There are some more optional arguments, see these by doing:
If there are problems reported, contact support or try to fix them yourself.
What is the file darsync_[dirname].ownership.gz
?
This is a file containing file ownership information. It is created in the root of the folder you told Darsync to transfer to Dardel.
When a user transfer all the files in a project to a project at Dardel, all the files at Dardel will be owned by the user who did the transfer. By saving the ownership information of the files at UPPMAX, we can map the file ownership information to the corresponding users at Dardel.
Can I delete the file darsync_[dirname].ownership.gz
?
No, keep it until you feel at home at Dardel and have worked in your new project a couple of months. By that time you should have encountered any problems with file permissions that you might have.
If you discover that you get problems because of wrong owner of files (write permissions etc), this file contains the information needed to recreate the file ownerships as they were before you transfered the files, even if your UPPMAX project has already been deleted.
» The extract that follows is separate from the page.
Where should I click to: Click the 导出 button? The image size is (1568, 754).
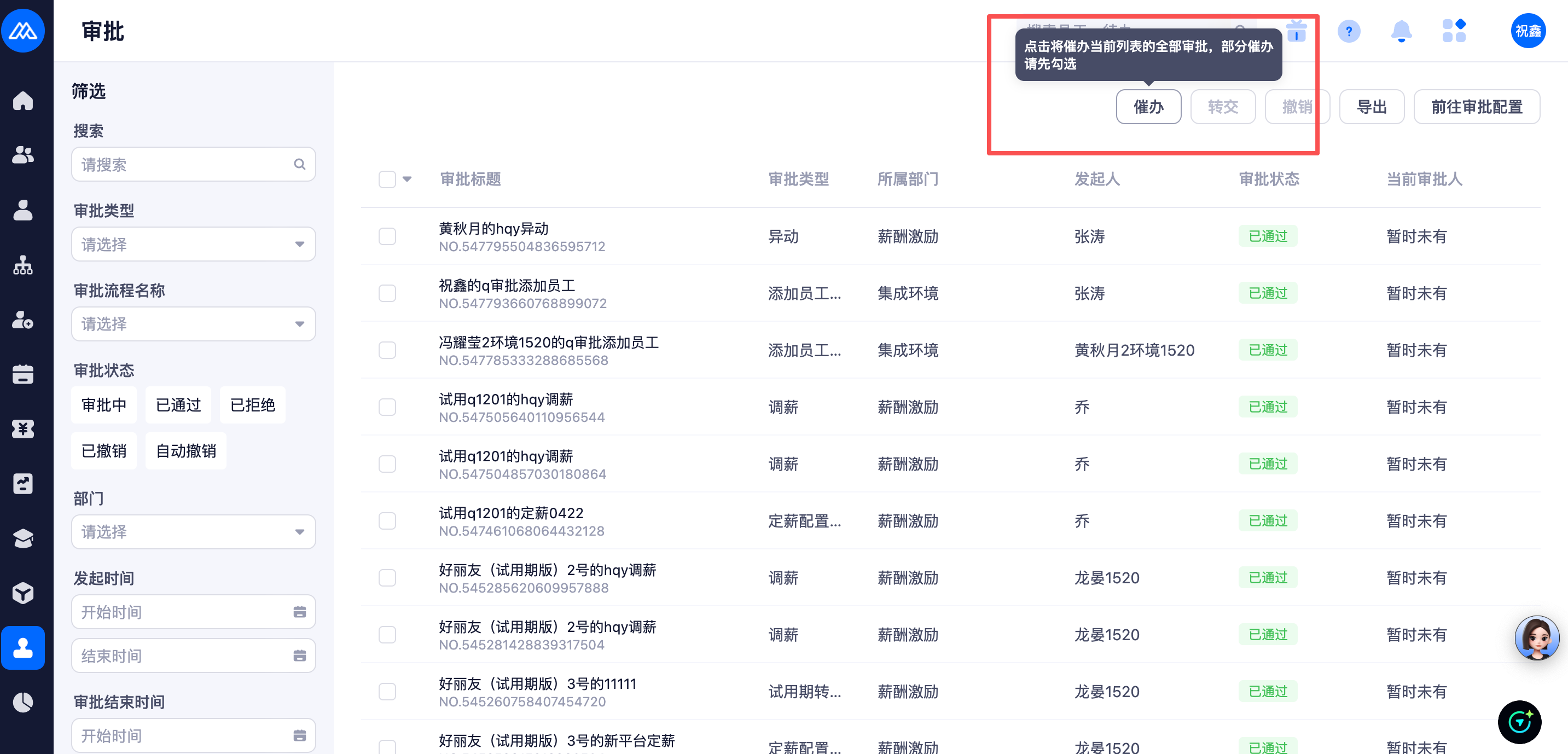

How to fix WARNING: files with uncompressed file extensions above the threshold detected
It looks for files with file endings matching common uncompressed file formats, like .fq
, .sam
, .vcf
, .txt
.
If the combined file size of these files are above a threshold it will trigger the warning. Most programs that uses these formats can also read the compressed version of them.
Examples of how to compress common formats:
# fastq/fq/fasta/txt
gzip file.fq
# vcf
bgzip file.vcf
# sam
samtools view -b file.sam > file.bam
# when the above command is completed successfully:
# rm file.sam
For examples on how to compress other file formats, use an internet search engine to look for
How to fix WARNING: Total number of files, or number of files in a single directory
If a project consists of many small files it will decrease the data transfer speed,
as there is an overhead cost to starting and stopping each file transfer.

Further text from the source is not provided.